(Stored items)
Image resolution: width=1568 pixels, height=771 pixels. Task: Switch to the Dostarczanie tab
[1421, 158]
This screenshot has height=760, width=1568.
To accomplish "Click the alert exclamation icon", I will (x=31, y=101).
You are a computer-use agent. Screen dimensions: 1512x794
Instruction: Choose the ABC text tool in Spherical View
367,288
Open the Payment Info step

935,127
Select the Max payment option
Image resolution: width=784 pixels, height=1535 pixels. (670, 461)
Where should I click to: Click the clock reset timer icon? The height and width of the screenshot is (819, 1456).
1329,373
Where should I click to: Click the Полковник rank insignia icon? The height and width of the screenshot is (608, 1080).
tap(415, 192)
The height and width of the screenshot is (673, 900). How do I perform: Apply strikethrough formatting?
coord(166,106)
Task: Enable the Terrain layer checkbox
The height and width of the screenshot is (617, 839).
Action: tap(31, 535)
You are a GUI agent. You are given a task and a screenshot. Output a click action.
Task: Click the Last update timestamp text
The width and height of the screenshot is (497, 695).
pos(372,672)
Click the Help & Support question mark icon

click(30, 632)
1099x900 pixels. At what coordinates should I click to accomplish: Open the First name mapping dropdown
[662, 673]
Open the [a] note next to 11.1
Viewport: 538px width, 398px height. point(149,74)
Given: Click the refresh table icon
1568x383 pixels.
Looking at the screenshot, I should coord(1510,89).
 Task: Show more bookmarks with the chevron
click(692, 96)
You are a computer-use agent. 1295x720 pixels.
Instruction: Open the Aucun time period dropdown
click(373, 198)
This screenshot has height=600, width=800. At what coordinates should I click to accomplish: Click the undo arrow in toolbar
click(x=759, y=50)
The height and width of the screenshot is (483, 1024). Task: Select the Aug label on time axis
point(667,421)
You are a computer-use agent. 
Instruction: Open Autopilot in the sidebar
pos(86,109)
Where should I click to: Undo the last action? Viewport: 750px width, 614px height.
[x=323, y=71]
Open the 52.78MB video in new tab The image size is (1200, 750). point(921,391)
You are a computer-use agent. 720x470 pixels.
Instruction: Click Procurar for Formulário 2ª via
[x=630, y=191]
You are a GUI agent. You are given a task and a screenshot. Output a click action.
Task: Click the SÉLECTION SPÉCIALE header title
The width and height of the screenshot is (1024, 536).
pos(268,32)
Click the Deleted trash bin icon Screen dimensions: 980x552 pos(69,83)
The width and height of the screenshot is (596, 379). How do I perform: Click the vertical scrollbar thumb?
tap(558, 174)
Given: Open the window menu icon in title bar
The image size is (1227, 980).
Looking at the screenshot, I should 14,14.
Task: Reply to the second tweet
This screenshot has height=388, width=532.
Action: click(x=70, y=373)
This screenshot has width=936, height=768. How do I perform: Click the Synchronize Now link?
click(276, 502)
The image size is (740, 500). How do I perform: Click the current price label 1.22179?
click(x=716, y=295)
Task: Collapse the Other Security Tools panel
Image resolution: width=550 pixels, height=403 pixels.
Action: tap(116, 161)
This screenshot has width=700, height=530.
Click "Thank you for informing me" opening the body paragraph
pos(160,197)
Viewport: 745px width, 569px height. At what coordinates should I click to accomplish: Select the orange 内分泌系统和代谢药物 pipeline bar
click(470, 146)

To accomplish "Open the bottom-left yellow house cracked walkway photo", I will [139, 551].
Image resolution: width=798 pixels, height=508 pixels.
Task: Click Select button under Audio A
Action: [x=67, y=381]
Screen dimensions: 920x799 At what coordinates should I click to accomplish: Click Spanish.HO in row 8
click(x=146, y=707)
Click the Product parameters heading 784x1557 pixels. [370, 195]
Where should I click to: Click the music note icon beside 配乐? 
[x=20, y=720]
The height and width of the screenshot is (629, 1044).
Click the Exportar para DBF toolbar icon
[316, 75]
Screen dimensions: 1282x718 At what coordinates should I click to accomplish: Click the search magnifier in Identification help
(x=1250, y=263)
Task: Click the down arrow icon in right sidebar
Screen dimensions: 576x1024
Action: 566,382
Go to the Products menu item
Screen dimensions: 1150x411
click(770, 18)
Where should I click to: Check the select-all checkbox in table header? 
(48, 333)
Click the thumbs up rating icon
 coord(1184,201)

What you need to do
Please switch "Where should I click to" to "Where should I tap to" wherever it occurs in the items above, and write the lines out again with everything else left unchanged.

Result
Image resolution: width=1568 pixels, height=771 pixels. Task: Switch to the Dostarczanie tab
[1421, 158]
This screenshot has height=760, width=1568.
To accomplish "Click the alert exclamation icon", I will (x=31, y=101).
You are a computer-use agent. Screen dimensions: 1512x794
Instruction: Choose the ABC text tool in Spherical View
367,288
Open the Payment Info step

935,127
Select the Max payment option
Image resolution: width=784 pixels, height=1535 pixels. (670, 461)
Where should I tap to: Click the clock reset timer icon? The height and width of the screenshot is (819, 1456).
1329,373
Where should I tap to: Click the Полковник rank insignia icon? The height and width of the screenshot is (608, 1080).
tap(415, 192)
The height and width of the screenshot is (673, 900). How do I perform: Apply strikethrough formatting?
coord(166,106)
Task: Enable the Terrain layer checkbox
The height and width of the screenshot is (617, 839).
Action: tap(31, 535)
You are a GUI agent. You are given a task and a screenshot. Output a click action.
Task: Click the Last update timestamp text
The width and height of the screenshot is (497, 695).
pos(372,672)
Click the Help & Support question mark icon

click(30, 632)
1099x900 pixels. At what coordinates should I click to accomplish: Open the First name mapping dropdown
[662, 673]
Open the [a] note next to 11.1
Viewport: 538px width, 398px height. point(149,74)
Given: Click the refresh table icon
1568x383 pixels.
Looking at the screenshot, I should coord(1510,89).
 Task: Show more bookmarks with the chevron
click(692, 96)
You are a computer-use agent. 1295x720 pixels.
Instruction: Open the Aucun time period dropdown
click(373, 198)
This screenshot has height=600, width=800. At what coordinates should I click to accomplish: Click the undo arrow in toolbar
click(x=759, y=50)
The height and width of the screenshot is (483, 1024). Task: Select the Aug label on time axis
point(667,421)
You are a computer-use agent. 
Instruction: Open Autopilot in the sidebar
pos(86,109)
Where should I tap to: Undo the last action? Viewport: 750px width, 614px height.
[x=323, y=71]
Open the 52.78MB video in new tab The image size is (1200, 750). point(921,391)
You are a computer-use agent. 720x470 pixels.
Instruction: Click Procurar for Formulário 2ª via
[x=630, y=191]
You are a GUI agent. You are given a task and a screenshot. Output a click action.
Task: Click the SÉLECTION SPÉCIALE header title
The width and height of the screenshot is (1024, 536).
pos(268,32)
Click the Deleted trash bin icon Screen dimensions: 980x552 pos(69,83)
The width and height of the screenshot is (596, 379). How do I perform: Click the vertical scrollbar thumb?
tap(558, 174)
Given: Open the window menu icon in title bar
The image size is (1227, 980).
Looking at the screenshot, I should 14,14.
Task: Reply to the second tweet
This screenshot has height=388, width=532.
Action: click(x=70, y=373)
This screenshot has width=936, height=768. How do I perform: Click the Synchronize Now link?
click(276, 502)
The image size is (740, 500). How do I perform: Click the current price label 1.22179?
click(x=716, y=295)
Task: Collapse the Other Security Tools panel
Image resolution: width=550 pixels, height=403 pixels.
Action: tap(116, 161)
This screenshot has width=700, height=530.
Click "Thank you for informing me" opening the body paragraph
pos(160,197)
Viewport: 745px width, 569px height. At what coordinates should I click to accomplish: Select the orange 内分泌系统和代谢药物 pipeline bar
click(470, 146)

To accomplish "Open the bottom-left yellow house cracked walkway photo", I will [139, 551].
Image resolution: width=798 pixels, height=508 pixels.
Task: Click Select button under Audio A
Action: [x=67, y=381]
Screen dimensions: 920x799 At what coordinates should I click to accomplish: Click Spanish.HO in row 8
click(x=146, y=707)
Click the Product parameters heading 784x1557 pixels. [370, 195]
Where should I tap to: Click the music note icon beside 配乐? 
[x=20, y=720]
The height and width of the screenshot is (629, 1044).
Click the Exportar para DBF toolbar icon
[316, 75]
Screen dimensions: 1282x718 At what coordinates should I click to accomplish: Click the search magnifier in Identification help
(x=1250, y=263)
Task: Click the down arrow icon in right sidebar
Screen dimensions: 576x1024
Action: 566,382
Go to the Products menu item
Screen dimensions: 1150x411
click(770, 18)
Where should I tap to: Check the select-all checkbox in table header? 
(48, 333)
Click the thumbs up rating icon
 coord(1184,201)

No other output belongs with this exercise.